In February a $2.4 million project to install water gauges across the parishes of Acadia, Evangeline, Iberia, Lafayette, St. Landry, St. Martin, St. Mary and Vermilion was announced.
Some 230 gauges will be placed in waterways across the eight parishes to measure rain and flow.
Boulet spoke about that plan at the Parish Council’s March meeting and returned at Wednesday’s meeting to continue a discussion about drainage issues.
Developing information across the region will help in obtaining funding for projects, she said.
“Nobody has the science in place to understand the system-wide implications,” Boulet said.
Councilman Jerry Red said flooding problems are evident in drainages, particularly in western St. Landry Parish, that are clogged with debris, trees and other obstructions.

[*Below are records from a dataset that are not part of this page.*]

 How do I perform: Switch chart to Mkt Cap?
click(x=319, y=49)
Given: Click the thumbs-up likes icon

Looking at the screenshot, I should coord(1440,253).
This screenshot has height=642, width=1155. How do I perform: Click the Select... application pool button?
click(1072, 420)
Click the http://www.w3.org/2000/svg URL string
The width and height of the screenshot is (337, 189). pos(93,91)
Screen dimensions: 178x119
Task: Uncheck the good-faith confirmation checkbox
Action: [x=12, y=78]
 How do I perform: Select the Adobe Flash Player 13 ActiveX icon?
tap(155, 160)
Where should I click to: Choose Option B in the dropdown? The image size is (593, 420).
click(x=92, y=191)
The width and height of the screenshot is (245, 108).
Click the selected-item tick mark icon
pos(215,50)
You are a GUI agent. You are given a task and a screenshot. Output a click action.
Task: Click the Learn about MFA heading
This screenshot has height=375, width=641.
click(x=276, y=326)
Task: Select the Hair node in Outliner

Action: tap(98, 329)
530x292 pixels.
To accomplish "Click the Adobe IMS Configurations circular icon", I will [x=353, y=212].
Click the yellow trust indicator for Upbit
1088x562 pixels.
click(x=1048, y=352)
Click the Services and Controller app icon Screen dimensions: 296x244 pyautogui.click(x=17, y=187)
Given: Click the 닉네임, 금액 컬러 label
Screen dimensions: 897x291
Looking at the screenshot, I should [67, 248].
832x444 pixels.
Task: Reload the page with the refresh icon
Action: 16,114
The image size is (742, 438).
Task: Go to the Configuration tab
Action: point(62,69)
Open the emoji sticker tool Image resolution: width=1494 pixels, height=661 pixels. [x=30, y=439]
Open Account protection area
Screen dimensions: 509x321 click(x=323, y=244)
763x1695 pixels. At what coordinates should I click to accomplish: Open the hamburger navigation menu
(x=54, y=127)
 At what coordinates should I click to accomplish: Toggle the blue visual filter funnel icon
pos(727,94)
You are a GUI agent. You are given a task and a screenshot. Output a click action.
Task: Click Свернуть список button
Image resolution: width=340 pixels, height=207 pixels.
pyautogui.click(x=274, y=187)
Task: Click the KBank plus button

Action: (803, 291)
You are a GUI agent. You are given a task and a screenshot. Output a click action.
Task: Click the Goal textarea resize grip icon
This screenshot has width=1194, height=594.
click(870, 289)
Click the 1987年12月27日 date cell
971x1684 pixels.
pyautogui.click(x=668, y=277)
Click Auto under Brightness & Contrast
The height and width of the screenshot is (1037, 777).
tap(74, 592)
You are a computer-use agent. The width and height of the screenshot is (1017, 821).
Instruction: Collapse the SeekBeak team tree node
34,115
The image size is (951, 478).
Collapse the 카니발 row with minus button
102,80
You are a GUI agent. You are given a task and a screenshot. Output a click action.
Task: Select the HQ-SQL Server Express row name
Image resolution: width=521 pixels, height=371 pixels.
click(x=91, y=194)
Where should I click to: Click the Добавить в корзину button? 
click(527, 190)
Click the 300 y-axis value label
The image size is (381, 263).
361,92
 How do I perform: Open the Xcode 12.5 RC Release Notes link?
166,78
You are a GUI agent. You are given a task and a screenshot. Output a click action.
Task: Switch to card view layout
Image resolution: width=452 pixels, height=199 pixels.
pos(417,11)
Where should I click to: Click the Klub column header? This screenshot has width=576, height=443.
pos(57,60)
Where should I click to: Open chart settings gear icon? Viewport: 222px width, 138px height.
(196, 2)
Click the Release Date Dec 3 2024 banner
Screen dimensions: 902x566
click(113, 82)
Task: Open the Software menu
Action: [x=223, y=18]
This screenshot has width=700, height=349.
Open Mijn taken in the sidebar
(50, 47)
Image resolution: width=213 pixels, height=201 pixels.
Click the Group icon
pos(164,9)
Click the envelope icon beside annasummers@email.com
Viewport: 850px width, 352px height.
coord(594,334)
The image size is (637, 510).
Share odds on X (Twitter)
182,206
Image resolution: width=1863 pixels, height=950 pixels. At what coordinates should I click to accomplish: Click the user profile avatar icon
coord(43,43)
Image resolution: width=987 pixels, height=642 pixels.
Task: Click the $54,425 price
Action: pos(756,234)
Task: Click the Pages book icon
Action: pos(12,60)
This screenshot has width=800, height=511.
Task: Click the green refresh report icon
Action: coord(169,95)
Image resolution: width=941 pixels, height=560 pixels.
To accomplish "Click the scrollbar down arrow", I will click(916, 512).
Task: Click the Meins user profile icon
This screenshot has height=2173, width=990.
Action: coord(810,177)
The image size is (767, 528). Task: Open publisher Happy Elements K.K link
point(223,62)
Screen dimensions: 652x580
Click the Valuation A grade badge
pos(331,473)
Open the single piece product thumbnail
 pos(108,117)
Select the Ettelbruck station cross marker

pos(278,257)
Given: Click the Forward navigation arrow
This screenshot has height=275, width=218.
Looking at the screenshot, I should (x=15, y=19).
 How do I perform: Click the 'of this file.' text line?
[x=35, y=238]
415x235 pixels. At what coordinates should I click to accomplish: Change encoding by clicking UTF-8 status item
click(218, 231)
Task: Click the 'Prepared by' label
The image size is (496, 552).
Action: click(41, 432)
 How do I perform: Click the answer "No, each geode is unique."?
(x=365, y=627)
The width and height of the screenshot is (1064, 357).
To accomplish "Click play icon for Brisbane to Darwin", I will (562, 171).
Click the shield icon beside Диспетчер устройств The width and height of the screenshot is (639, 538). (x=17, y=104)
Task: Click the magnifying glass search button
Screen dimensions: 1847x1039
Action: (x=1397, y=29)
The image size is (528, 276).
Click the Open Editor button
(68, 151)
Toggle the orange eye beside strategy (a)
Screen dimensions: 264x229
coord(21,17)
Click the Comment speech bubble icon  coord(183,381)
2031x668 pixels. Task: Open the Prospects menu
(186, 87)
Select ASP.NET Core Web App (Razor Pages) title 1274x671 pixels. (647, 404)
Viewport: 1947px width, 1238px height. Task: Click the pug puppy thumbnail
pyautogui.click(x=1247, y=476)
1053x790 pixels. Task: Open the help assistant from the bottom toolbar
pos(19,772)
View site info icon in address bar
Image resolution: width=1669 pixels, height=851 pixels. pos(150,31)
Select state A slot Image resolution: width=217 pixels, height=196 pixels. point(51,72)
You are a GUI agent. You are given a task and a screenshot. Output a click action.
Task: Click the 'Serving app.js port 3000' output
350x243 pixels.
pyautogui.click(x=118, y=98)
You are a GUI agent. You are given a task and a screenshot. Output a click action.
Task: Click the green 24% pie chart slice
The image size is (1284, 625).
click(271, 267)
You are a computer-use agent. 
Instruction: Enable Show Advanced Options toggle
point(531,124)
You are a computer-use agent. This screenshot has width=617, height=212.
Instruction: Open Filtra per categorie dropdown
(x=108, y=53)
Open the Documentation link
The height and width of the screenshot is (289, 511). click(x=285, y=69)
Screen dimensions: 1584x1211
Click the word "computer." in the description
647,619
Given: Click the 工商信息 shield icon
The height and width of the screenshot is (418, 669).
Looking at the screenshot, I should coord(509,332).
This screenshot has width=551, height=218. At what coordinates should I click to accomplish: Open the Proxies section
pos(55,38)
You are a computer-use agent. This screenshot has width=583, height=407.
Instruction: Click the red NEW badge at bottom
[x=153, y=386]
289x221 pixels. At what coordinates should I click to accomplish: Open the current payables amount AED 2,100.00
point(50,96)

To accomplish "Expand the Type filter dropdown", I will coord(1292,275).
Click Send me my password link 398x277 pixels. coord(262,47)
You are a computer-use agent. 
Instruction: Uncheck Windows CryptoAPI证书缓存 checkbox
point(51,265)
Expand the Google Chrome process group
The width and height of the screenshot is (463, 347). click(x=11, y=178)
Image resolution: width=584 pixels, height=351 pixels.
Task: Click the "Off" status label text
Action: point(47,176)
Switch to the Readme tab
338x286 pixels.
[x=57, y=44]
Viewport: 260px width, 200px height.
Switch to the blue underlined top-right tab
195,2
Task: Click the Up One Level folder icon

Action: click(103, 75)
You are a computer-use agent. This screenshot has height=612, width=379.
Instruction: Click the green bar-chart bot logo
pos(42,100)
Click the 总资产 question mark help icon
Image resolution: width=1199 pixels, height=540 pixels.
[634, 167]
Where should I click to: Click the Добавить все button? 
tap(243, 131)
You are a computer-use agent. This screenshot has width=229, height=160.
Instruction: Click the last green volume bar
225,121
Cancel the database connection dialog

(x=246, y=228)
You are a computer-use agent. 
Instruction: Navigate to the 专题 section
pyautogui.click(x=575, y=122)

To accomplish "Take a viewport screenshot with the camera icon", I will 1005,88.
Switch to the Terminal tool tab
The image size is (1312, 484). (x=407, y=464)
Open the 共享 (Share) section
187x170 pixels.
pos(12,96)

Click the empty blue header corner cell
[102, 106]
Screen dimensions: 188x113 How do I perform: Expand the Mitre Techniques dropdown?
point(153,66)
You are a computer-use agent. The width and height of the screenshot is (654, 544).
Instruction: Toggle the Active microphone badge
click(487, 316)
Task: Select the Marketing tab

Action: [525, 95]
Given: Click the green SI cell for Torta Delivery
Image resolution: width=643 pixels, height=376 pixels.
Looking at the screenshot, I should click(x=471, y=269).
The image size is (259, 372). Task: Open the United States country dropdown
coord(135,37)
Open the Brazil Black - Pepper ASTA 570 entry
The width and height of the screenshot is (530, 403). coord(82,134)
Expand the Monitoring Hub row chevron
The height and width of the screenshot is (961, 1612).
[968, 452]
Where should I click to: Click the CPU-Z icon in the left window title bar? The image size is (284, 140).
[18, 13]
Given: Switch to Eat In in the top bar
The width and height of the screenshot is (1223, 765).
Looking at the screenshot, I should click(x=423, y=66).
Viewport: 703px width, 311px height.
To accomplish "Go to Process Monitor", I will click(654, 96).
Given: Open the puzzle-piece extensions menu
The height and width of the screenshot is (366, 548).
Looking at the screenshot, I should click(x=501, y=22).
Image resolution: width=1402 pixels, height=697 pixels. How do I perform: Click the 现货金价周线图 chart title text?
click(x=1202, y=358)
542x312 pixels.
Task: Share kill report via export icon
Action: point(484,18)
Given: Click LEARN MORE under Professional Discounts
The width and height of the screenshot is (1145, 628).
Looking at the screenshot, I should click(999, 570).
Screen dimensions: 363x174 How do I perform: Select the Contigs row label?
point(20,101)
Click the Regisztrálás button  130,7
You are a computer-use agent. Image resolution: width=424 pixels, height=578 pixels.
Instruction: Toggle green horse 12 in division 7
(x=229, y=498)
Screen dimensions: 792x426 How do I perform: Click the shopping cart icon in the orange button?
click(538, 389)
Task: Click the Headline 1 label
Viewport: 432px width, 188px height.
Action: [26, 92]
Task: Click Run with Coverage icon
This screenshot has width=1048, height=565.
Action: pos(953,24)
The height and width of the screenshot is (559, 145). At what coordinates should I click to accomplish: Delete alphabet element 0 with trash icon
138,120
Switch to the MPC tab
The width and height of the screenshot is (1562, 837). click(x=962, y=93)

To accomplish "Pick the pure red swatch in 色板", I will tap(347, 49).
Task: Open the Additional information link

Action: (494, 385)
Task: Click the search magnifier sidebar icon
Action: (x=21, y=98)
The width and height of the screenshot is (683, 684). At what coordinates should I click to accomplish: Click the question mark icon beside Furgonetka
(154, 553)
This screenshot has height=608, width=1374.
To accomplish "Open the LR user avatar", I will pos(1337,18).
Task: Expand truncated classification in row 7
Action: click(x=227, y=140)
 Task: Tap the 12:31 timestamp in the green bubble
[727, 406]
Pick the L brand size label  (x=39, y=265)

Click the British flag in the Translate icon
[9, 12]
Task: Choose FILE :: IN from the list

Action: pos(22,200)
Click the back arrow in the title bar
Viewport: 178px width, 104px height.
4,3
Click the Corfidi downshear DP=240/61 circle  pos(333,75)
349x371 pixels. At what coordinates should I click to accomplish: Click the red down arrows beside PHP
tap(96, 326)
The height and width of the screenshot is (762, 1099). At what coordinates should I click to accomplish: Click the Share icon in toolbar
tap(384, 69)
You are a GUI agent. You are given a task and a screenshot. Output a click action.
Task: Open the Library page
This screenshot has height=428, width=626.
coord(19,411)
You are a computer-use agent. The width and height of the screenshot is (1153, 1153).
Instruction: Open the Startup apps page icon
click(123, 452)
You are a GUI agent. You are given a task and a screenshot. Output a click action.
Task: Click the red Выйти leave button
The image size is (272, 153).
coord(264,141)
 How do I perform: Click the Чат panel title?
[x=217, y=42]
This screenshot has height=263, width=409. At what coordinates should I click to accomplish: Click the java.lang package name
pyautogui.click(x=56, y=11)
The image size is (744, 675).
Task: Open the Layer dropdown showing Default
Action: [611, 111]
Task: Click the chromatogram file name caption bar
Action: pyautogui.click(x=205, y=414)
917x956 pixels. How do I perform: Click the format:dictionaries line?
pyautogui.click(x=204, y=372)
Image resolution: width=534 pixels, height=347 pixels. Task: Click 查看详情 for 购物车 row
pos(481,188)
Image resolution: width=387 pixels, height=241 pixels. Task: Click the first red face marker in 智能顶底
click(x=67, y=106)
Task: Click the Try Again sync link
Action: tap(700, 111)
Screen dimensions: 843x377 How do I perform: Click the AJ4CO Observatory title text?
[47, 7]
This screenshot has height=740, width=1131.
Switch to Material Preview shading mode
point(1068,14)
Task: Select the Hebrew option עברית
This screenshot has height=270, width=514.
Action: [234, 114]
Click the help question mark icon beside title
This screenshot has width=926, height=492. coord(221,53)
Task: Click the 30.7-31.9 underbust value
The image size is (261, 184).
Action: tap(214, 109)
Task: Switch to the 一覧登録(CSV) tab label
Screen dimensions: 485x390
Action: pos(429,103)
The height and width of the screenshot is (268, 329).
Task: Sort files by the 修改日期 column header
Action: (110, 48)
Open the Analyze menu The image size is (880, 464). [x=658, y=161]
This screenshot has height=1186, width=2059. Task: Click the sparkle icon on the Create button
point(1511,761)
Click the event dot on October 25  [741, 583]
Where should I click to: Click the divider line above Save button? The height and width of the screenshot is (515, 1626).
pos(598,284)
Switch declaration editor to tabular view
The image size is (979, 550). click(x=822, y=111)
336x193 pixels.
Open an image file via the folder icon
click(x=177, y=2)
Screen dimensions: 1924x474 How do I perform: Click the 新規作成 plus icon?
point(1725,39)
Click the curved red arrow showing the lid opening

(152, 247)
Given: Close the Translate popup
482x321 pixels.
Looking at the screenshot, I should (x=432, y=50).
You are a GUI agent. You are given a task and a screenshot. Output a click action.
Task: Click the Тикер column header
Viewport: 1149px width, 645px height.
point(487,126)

Boulet said, “I’m going to try to say this very tactfully. I don’t know that the state is ever going to get to the local level drainage level because there are so many problems across the entire state.”
The state has about $9 million budgeted for drainage statewide, she said.
If there is no funding to clear brush, trees and other debris there will always be flooding problems, Red said
Councilman Timmy Lejeune said main canals were were once managed by the federal government were transferred to the state and eventually to the local level.
“To implement a tax that would even come close to spraying the canals is unheard of simply because there is nothing to support it,” Lejeune said.
“You talking to one of the poorest parishes in the sate, so it is really a crying shame that we are put in a class of people on finances like Lafayette Parish or another parish because they can generate $20 million revenue and say they may be entitled to even more funding than we would be because of lack of revenue source,” Lejeune said.
Bayou Mallet was dredged sometime around 1960 “and has never been touched since,” he said.
Lafayette and St. Martin parishes have parish taxes to support drainage work.
Lejeune said the federal government is going to have to help.
“I’m telling you probably a 100-mill property tax wouldn’t even come close” to satisfying drainage issues in his district, which is east of Eunice to Lawtell and includes the Bayou Mallet drainage.
Parish President Bill Fontenot, who is chairman of the Acadiana Planning Commission, said St. Martin Parish disbanded its local drainage districts to fund a parish effort. Recently, the parish embarked on a $25 million drainage project.
St. Landry Parish has 13 drainage districts.
Fontenot said a model for the watersheds, which are the Teche, Vermilion and Mermanteau in the commission’s area, would help avoid the problem of drainage work in one area harming another area.
A model would show what can be done without adversely affecting a neighboring parish, he said.